Word and item position data:
'''
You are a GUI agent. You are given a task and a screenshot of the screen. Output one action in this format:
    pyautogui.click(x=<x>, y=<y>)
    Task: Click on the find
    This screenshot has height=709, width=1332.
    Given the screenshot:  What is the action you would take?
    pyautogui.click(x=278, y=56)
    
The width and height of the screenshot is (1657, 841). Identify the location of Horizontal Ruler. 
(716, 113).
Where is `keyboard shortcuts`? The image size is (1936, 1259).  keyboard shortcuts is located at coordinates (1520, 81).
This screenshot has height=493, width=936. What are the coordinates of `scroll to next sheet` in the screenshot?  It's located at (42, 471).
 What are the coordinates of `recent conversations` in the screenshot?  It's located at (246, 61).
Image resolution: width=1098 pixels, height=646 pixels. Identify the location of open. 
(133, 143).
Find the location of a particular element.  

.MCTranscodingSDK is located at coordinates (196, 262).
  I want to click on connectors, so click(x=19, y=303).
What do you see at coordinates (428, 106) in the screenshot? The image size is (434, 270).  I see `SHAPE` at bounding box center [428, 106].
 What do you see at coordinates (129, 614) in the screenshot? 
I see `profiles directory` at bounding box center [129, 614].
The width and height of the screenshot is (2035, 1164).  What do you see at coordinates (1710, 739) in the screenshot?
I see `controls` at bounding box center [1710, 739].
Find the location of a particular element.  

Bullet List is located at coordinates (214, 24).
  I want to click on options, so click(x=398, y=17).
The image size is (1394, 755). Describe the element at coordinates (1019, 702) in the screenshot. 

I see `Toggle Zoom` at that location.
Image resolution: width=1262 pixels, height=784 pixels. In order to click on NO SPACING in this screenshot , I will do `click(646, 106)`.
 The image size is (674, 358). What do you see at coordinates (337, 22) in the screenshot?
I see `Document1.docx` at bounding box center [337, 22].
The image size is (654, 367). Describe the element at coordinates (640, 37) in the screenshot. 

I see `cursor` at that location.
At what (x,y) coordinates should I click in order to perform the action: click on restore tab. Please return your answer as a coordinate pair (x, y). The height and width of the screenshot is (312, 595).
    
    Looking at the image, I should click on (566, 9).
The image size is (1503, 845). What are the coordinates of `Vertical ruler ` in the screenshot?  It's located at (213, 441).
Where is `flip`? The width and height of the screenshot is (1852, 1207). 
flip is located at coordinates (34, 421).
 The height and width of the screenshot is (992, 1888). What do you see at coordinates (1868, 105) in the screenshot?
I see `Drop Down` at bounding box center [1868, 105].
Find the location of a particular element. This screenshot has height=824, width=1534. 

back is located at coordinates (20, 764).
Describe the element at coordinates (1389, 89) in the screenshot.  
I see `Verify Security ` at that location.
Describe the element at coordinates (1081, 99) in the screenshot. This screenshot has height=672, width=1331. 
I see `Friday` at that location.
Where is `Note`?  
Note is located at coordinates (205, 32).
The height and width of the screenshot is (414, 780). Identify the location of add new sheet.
'''
• TO DO: Select each line above in which the word "element" appears.

• TASK ANSWER:
Find the location of a particular element.  
Find the location of a particular element.  
The image size is (1394, 755). Describe the element at coordinates (1019, 702) in the screenshot. 
The image size is (654, 367). Describe the element at coordinates (640, 37) in the screenshot. 
Find the location of a particular element. This screenshot has height=824, width=1534. 
Describe the element at coordinates (1389, 89) in the screenshot.  
Describe the element at coordinates (1081, 99) in the screenshot. This screenshot has height=672, width=1331. 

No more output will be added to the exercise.